"Er ist nicht gar ein Heide, des dürft ihr sicher sein: 1307
Er ist getauft gewesen, der liebe Herre mein,
Wenn er auch zu den Heiden wieder übertrat:
Wollt ihr ihn, Herrin, minnen, so wird darüber noch Rath.
"Ihm dienen so viel Recken in der Christenheit, 1308
Daß euch bei dem König nie widerfährt ein Leid.

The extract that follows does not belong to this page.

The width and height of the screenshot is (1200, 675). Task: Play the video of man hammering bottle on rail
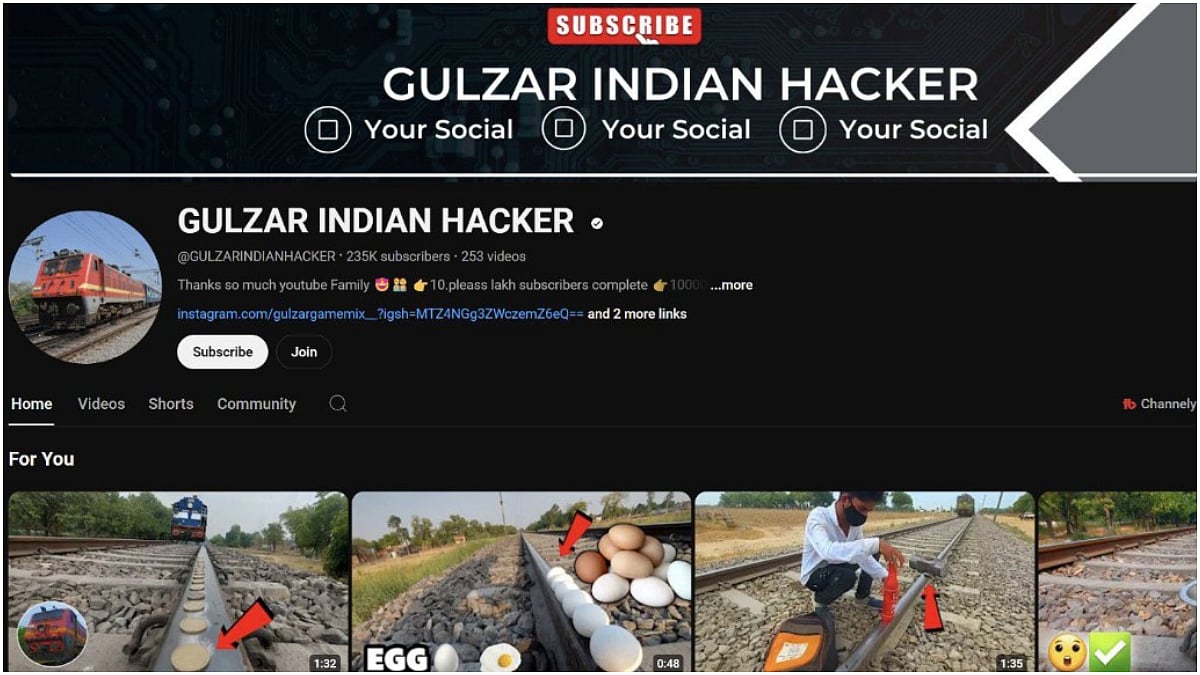(864, 581)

Ihr mögt auch leicht erlangen, daß der König gut
Zu Gott wieder wendet so die Seele wie den Muth."
Da sprachen ihre Brüder: "Verheißt es, Schwester mein, 1309
Und all euern Kummer laßt in Zukunft sein."

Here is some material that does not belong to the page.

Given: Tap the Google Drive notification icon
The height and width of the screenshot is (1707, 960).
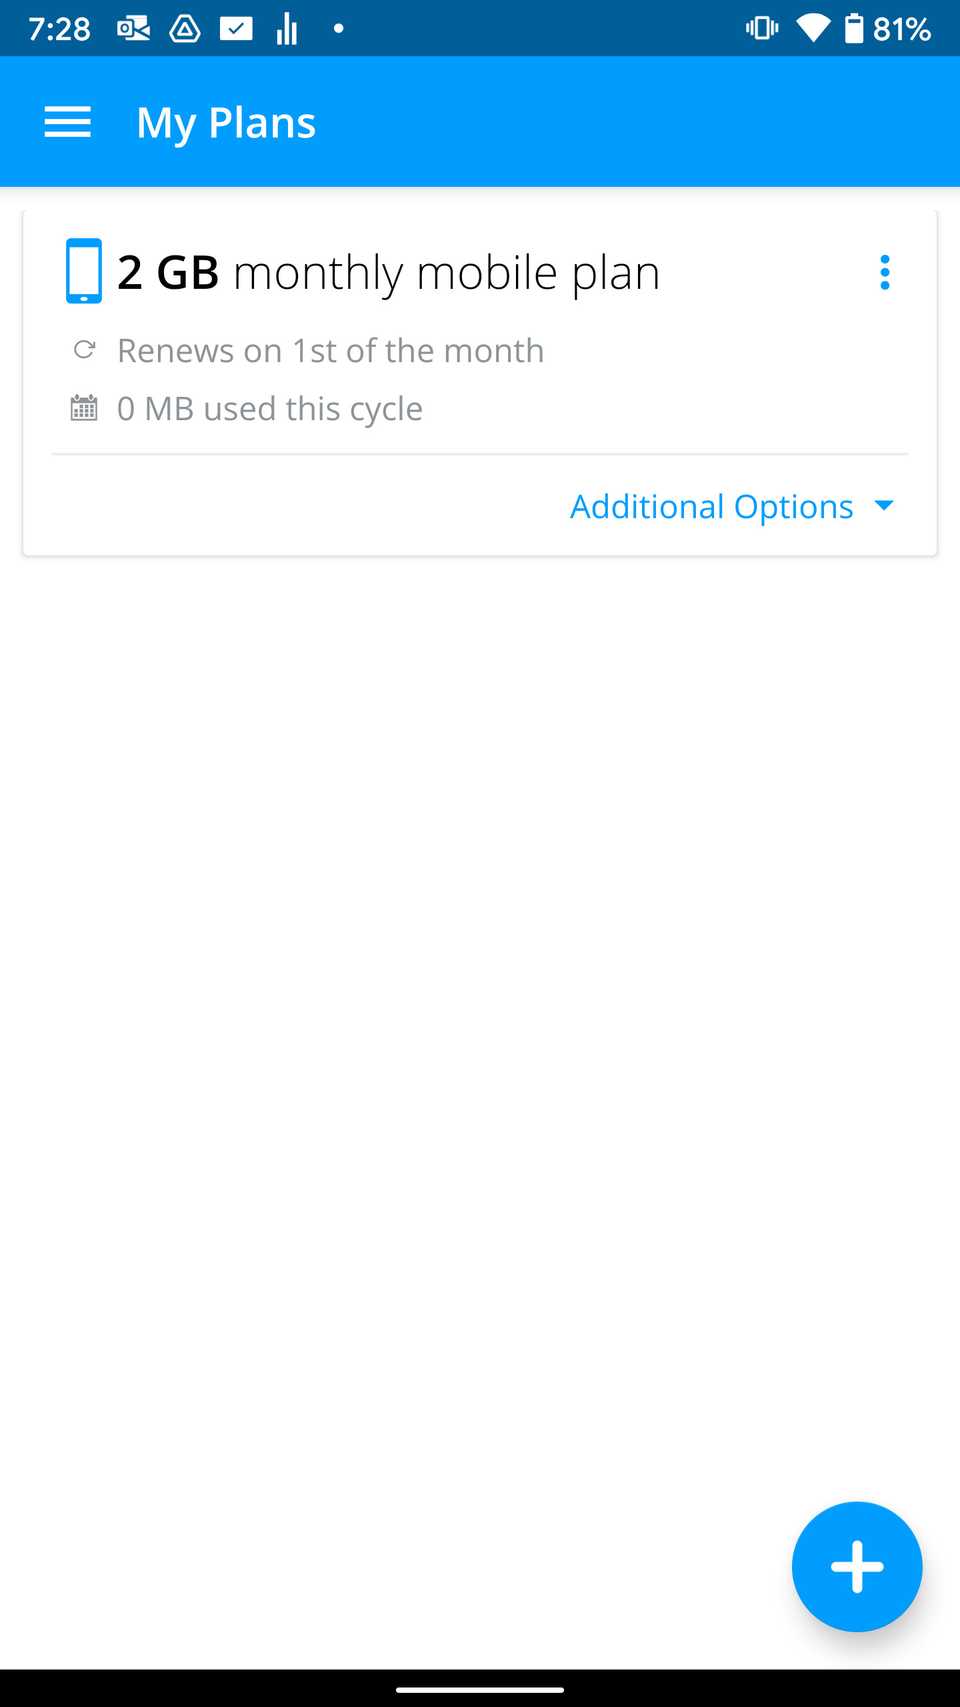Looking at the screenshot, I should pyautogui.click(x=185, y=28).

Des baten sie so lange, bis sie mit Trauer drein
Vor den Helden willigte, den König Etzel zu frein.
Sie sprach: "Ich muß euch folgen, ich arme Königin! 1310
Ich fahre zu den Heunen, wann es geschehe, hin,
Wenn ich Freunde finde, die mich führen in sein Land."
Darauf bot vor den Helden die schöne Kriemhild die Hand.
Der Markgraf sprach: "Zwei Recken stehn in eurem Lehn, 1311
Dazu hab ich noch manchen: so kann es wohl geschehn,
Daß wir euch mit Ehren bringen überrhein,
Ich laß euch nun nicht länger hier bei den Burgunden sein.
"Fünfhundert Mannen hab ich und der Freunde mein: 1312
Die sollen euch zu Diensten hier und bei Etzeln sein,
Was ihr auch gebietet; ich selber steh euch bei
Und will michs nimmer schämen, mahnt ihr mich künftig meiner Treu.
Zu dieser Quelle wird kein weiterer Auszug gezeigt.